Required action - Please rewrite the stretch of the comment on Sony's camera sensors from "Keeping their best" through "in the iPhones..", changing "iPhones" to "iPhone models".

Reading passage -

Keeping their best sensors and lowest defect sensors for their own cameras.
Even if that were true (and you haven't established that it is) so what? I don't see why that is a problem.
Sony's best phone, with a _much_ better sensor then is in the iPhones..
Several problems with that argument. 1) You have no idea if Apple actually wanted that sensor given their other design parameters. 2) It's not clear if the sensor was available early enough in Apple's design process. 3) You have no idea if Sony was ready to produce the sensor in the volumes Apple would need (WAY more than Sony sells under their own brand). Ramping production up to Apple volumes is not a trivial endeavor and there are lead times involved. 4) Apple is their largest customer for their camera sensors - it is unlikely Sony is going to piss off Apple especially with Samsung making noises about becoming a big player in the camera sensor market. I suspect if Apple wants that sensor or any other sensor Sony makes they'll get it. 5) It's not a dual camera sensor so there are design tradeoffs to consider. It's also not immediately clear for which use cases the MotionEye sensor might be superior.

Collected data:
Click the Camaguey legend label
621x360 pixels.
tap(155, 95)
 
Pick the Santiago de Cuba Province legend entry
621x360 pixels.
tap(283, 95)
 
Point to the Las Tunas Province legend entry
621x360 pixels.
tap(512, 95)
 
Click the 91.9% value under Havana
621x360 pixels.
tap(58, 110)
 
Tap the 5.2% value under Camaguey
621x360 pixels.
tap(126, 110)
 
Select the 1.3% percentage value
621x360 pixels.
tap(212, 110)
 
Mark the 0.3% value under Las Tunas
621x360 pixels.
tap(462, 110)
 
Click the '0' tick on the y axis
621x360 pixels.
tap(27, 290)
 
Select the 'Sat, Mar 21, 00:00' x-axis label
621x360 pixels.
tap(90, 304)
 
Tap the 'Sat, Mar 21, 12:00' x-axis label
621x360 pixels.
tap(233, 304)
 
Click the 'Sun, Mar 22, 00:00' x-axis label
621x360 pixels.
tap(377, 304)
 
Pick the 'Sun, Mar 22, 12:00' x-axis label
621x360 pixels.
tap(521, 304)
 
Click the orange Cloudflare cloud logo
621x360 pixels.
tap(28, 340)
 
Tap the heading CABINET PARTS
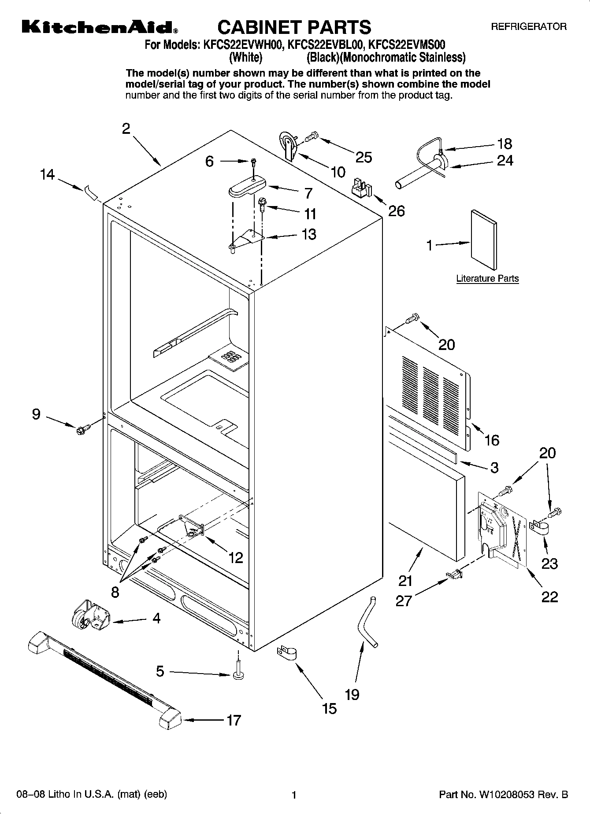[x=294, y=27]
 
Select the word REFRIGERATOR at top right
[x=529, y=27]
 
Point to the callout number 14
[x=47, y=175]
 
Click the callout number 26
[x=396, y=211]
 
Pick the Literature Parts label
[x=487, y=279]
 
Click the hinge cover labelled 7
[x=247, y=187]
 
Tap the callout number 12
[x=236, y=558]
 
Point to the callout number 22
[x=549, y=597]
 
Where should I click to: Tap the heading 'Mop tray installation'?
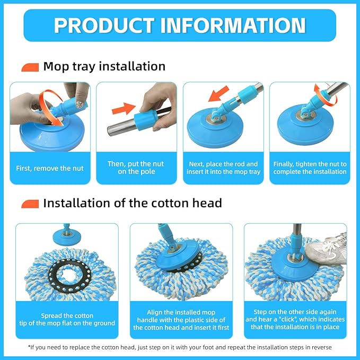tap(104, 66)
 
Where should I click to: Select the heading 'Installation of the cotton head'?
tap(132, 203)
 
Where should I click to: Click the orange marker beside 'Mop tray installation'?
tap(30, 67)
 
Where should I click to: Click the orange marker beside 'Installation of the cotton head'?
tap(30, 204)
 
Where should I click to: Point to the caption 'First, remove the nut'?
tap(50, 168)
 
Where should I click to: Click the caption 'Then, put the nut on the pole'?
tap(136, 168)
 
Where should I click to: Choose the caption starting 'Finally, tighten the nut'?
tap(310, 168)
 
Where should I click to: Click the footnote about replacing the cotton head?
tap(180, 347)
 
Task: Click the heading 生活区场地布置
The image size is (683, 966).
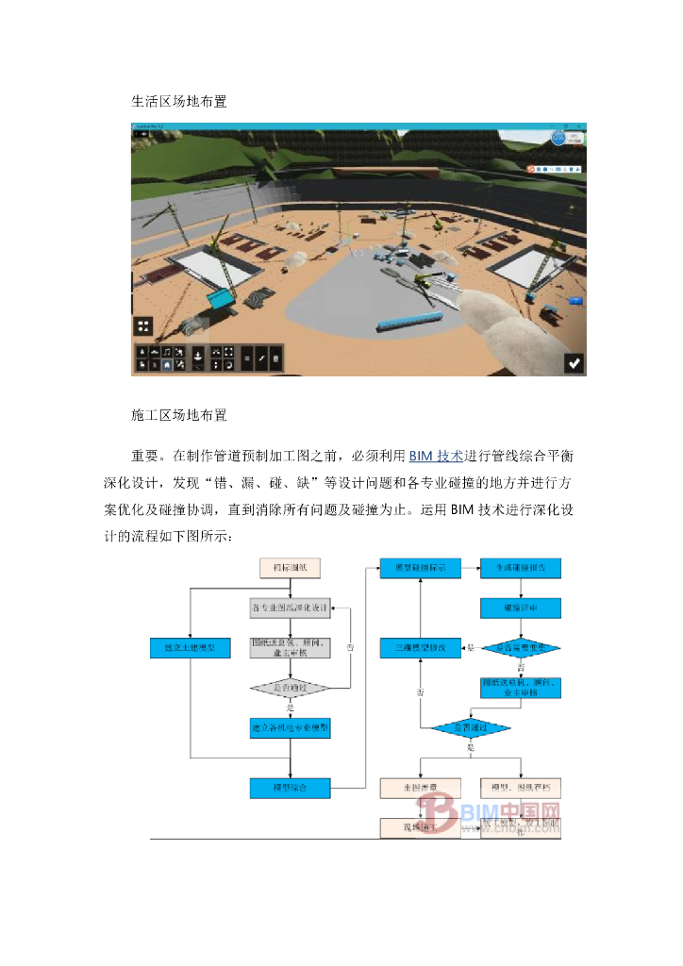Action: click(179, 101)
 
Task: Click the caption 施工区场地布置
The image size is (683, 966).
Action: click(179, 414)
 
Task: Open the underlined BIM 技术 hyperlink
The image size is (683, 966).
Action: click(436, 456)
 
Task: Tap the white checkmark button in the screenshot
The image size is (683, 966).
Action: click(574, 362)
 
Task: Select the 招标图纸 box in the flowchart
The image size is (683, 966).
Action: click(291, 568)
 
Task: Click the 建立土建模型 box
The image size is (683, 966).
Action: click(190, 648)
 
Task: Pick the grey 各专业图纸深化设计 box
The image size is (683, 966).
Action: click(291, 608)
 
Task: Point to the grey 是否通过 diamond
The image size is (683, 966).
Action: click(291, 688)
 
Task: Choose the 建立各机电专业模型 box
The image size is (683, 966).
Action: click(291, 727)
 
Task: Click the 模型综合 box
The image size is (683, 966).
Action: click(291, 785)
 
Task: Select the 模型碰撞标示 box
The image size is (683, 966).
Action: click(420, 568)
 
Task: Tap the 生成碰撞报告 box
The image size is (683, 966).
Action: click(521, 568)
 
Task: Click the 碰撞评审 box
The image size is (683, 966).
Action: click(521, 608)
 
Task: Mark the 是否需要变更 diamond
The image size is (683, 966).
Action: click(521, 648)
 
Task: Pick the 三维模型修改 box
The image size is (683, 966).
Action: click(420, 648)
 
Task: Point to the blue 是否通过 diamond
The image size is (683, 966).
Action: click(471, 727)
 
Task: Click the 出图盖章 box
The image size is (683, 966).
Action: click(420, 786)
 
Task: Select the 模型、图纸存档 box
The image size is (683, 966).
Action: click(521, 786)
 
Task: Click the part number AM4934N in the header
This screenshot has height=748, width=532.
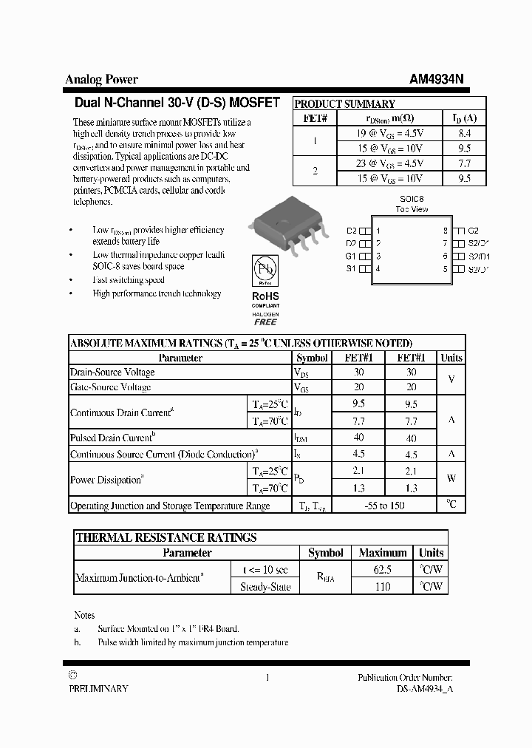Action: pyautogui.click(x=437, y=80)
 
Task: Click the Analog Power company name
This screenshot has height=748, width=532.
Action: pyautogui.click(x=101, y=80)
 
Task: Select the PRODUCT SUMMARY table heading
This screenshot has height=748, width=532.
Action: pyautogui.click(x=345, y=104)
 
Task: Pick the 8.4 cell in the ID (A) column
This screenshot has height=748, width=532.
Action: pyautogui.click(x=465, y=134)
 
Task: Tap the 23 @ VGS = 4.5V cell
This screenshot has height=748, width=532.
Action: pyautogui.click(x=389, y=163)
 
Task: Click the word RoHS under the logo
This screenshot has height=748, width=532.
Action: pyautogui.click(x=265, y=296)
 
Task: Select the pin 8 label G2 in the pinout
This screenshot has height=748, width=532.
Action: pyautogui.click(x=474, y=231)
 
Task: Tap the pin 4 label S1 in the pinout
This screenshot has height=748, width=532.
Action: pyautogui.click(x=351, y=268)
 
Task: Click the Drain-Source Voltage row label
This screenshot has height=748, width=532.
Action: pyautogui.click(x=112, y=373)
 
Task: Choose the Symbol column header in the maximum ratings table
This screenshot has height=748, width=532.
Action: pyautogui.click(x=312, y=358)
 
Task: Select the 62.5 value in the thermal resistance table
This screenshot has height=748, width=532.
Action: pyautogui.click(x=383, y=570)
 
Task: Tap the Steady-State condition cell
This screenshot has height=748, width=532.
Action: pyautogui.click(x=265, y=587)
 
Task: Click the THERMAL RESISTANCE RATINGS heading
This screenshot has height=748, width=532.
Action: pyautogui.click(x=166, y=537)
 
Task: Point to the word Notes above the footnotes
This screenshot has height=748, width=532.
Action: pyautogui.click(x=84, y=615)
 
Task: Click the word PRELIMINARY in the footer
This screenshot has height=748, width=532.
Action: pyautogui.click(x=98, y=688)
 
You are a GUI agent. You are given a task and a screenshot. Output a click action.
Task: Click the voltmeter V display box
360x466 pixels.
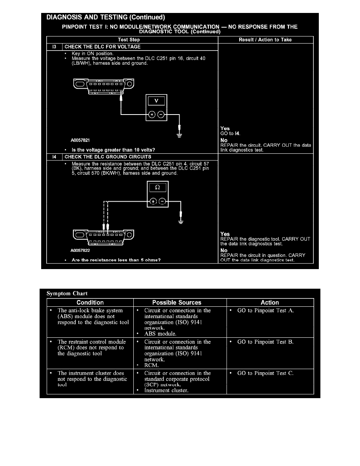tap(156, 101)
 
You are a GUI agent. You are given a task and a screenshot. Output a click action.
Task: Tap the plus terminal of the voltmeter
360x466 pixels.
tap(151, 115)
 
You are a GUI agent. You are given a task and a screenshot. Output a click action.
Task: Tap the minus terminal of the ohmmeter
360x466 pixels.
tap(162, 202)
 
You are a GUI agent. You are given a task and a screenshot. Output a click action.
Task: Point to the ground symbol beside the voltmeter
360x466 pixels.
tap(179, 136)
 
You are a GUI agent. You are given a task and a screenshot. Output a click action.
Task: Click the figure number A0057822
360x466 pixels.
tap(80, 249)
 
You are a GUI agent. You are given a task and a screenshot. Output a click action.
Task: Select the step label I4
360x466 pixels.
tap(54, 157)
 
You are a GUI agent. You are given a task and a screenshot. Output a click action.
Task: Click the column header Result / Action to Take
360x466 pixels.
tap(265, 40)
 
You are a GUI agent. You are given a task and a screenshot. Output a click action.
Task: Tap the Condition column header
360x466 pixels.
tap(90, 302)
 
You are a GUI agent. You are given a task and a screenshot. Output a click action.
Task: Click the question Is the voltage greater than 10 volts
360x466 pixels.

Result of this exercise -
Keeping their best sensors and lowest defect sensors for their own cameras.
Even if that were true (and you haven't established that it is) so what? I don't see why that is a problem.
Sony's best phone, with a _much_ better sensor then is in the iPhone models..